Early Reporting & Transitional Work
Early claim reporting is a crucial first step in controlling costs. Numerous national studies have shown the longer it takes for a claim to reported, the costlier the claim. That’s why it’s important to work with an Ohio Managed Care Organization (MCO) that has efficient options for reporting new workers’ compensation claims. These can include fax, telephone, online or email reporting.
A second key step is developing a plan to bring injured workers back to work by offering transitional duties. A Transitional Work Program enables injured employees to perform valuable work during their recovery as opposed to staying home from work.
There are four benefits to an effective Transitional Work Program.
- Employees remain active and productive during their recovery, helping prevent loss of physical fitness and muscle tone due to inactivity.

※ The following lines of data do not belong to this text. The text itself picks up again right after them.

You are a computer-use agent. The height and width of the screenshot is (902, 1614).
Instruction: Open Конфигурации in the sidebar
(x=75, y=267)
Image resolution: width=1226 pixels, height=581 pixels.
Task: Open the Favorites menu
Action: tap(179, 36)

- Employees can earn full or partial wages during the transitional period, bringing income closer to pre-injury wages and helping alleviate concerns about continued employment.
- Getting employees back to their day-to-day routine helps them experience less disruption to their life and provides contact and support from co-workers and friends.
- Having an experienced staff member back in the workforce can help employers avoid expenses associated with hiring and training new employees.
These advantages are in defense of the widely accepted philosophy that the longer an injured worker is off work, the harder it is for them to return.
Injured Worker Recovery
Should I let injured employees stay home to recover? Today, the strategy of having employees only work when fully recovered can be considered a non-progressive approach. National studies report that work is generally good for health and well-being. While employers often focus primarily on physical recovery, the time an injured employee spends away from their career and peers can be just as traumatic as the injury itself.
Often times an injured employee may be limited in what tasks they can perform when they first return to their job based on work restrictions prescribed by their healthcare provider. Yet, today’s occupational health providers are more receptive to working with employers and focusing on an injured employee’s abilities as opposed to their disabilities. They share the same goal of returning an injured employee to productivity as soon as medically possible because of the positive impact work can have on achieving a healthy long-term recovery.
Don’t Have Time/Budget for Early Return to Work?
The truth is many employers don’t have the time or the budget to afford even just one lost time claim. Transitional and alternative duty programs are designed to give employers the tools they need to eliminate the occurrence of costly lost time claims.
Implementing early reporting procedures and a transitional duty process will more times than not result in injured employees returning to healthy, productive lifestyles quickly and safely. The optimum outcomes are improved employee morale, a healthier workforce and a financially stronger organization.